DRC: $7.1 million to boost humanitarian response in the east
Hundreds of thousands of displaced civilians in and around Goma, the provincial capital of North Kivu in the Democratic Republic of the Congo (DRC), are watching and waiting to see whether the brutal conflict between the Congolese army and the M23 rebel group is truly over. More than 500,000 people were forced to flee their homes during the 18-month-long conflict. OCHA’s pooled fund is ready to support them in returning home and resuming their lives.
The Common Humanitarian Fund (CHF), a multi-donor funding facility in the DRC, has allocated US$5.6 million to United Nations agencies and NGOs to help those who are still displaced, and those ready to return home in the next six months. A further $1.5 million will support efforts to control measles and cholera in Katanga province.
The funds will focus on communities in North Kivu that are considered particularly in need of assistance in the areas of Masisi, Rutshuru, and Beni.
“Water, health and shelter are people’s most pressing needs,” says Moustapha Soumaré, Humanitarian Coordinator in the DRC. “Food is also a concern, especially in the first period of return; however in the medium to long term, the potential for economic recovery should impact positively on food security.”
“Dealing with unexploded ordnance is also pressing,” he adds, “and people in every location are asking for the resumption of children’s schooling as soon as possible.”
Most of the displaced live with host families, who may also benefit from projects supported by this funding.
Cholera, Measles in Katanga
North Kivuhas attracted most of the humanitarian funding and international attention in the past 18 months, but the humanitarian community continues to provide assistance to other crisis regions of eastern DRC.
800 kilometers further south, in the mineral-rich Katanga Province, humanitarian organisations have been fighting a different kind of enemy since the beginning of the year: cholera and measles. More than 12,600 cholera cases have been recorded this year, and 43 of the 68 health districts have been affected. The highly contagious water-borne disease has killed 302 people, many in less than 24 hours. In the last decade, over 250,000 people in the DRC have contracted cholera and nearly 8,000 have died, according to the World Health Organization (WHO). The capital Lubumbashi has also been affected.
Measles, another contagious disease, is also seriously affecting children in the province, where health authorities have recorded over 8,100 cases and 120 deaths from the disease. The Humanitarian Fund, also known as “the Pooled Fund”, is investing $1.5 million to stem the spread of these diseases.

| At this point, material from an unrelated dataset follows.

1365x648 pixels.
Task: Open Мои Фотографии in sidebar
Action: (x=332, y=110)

“Fighting disease requires money, technical capacity and personnel. A concerted effort, notably with cholera, is needed from water, health and sanitation experts,” said Soumaré.
This new money comes a few weeks after the Fund allocated $720,000 for a two-year project to fight cholera in the city of Kalemie on the shores of Lake Tanganyika. The lake is a main source of water for thousands in Kalemie. It is also the primary source of cholera.

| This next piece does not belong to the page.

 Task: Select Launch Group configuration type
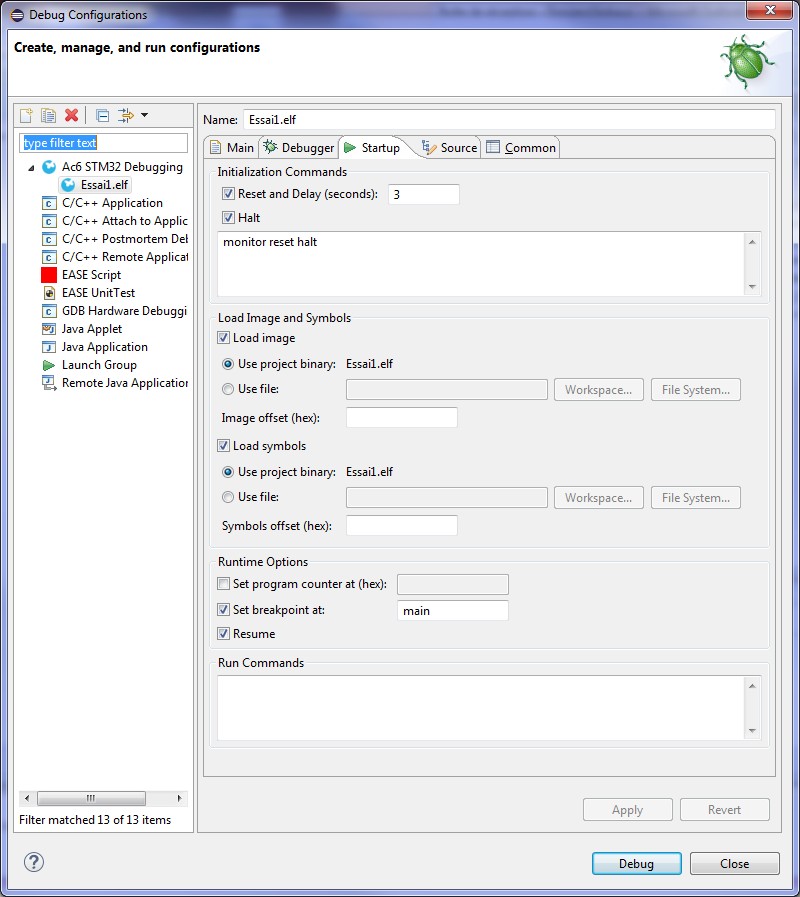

Katanga was considered a relatively stable part of eastern DRC. But the proliferation of armed groups in the province in recent years has undermined this reputation. There are now 360,000 IDPs in Katanga, including 43,000 who were displaced in the first quarter of this year alone.
The CHF is a country-based fund that pools money from different donors. Aid agencies can draw from this pool to ensure that urgent needs are met quickly and efficiently. Created in 2006, the Pooled Fund has received more than $805 million from Australia, Belgium, Canada, Denmark, Luxembourg, Netherlands, Norway, Sweden and the United Kingdom.